--- What to produce ---
Copy the entries below word for word. Start at the very first line and stop after the line that contains "Looking at the screenshot, I should (1231, 120).", including that line.
━━━━━ Task data ━━━━━
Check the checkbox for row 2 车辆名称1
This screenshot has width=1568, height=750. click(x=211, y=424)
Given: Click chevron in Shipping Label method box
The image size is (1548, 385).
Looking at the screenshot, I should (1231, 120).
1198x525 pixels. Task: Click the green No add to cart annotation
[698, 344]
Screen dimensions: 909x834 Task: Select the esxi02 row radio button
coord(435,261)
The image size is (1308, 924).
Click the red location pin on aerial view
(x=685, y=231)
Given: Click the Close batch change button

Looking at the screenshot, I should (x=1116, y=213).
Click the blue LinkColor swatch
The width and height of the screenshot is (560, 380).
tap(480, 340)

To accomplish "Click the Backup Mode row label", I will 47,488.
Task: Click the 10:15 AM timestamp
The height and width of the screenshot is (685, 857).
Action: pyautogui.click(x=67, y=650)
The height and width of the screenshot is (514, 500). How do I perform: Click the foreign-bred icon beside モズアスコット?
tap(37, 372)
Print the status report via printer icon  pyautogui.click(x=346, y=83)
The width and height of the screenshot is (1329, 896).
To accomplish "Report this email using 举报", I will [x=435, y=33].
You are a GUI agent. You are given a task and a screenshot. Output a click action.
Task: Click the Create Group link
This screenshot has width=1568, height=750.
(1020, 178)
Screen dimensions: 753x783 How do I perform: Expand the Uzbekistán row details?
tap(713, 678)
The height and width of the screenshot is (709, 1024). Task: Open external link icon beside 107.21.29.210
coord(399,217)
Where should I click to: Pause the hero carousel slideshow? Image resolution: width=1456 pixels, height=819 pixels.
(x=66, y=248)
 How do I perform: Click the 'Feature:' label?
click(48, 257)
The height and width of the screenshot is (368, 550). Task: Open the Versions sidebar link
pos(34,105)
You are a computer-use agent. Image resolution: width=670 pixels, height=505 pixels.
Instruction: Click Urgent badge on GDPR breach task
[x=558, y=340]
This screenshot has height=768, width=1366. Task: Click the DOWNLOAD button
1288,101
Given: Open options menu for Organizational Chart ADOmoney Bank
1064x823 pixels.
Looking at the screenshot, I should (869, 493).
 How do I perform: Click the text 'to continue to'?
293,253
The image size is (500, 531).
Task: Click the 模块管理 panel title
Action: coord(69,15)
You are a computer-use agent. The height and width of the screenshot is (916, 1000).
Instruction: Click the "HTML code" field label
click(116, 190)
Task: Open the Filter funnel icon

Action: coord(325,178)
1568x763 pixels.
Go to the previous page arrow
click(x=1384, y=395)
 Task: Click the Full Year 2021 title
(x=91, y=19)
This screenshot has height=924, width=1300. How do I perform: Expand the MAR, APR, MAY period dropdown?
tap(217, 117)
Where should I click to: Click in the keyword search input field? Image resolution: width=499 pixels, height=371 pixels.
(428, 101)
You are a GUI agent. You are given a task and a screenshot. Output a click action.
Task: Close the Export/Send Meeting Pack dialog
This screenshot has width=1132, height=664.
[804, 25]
━━━━━
--- Task result ---
Check the checkbox for row 2 车辆名称1
This screenshot has width=1568, height=750. click(x=211, y=424)
Given: Click chevron in Shipping Label method box
The image size is (1548, 385).
Looking at the screenshot, I should (1231, 120).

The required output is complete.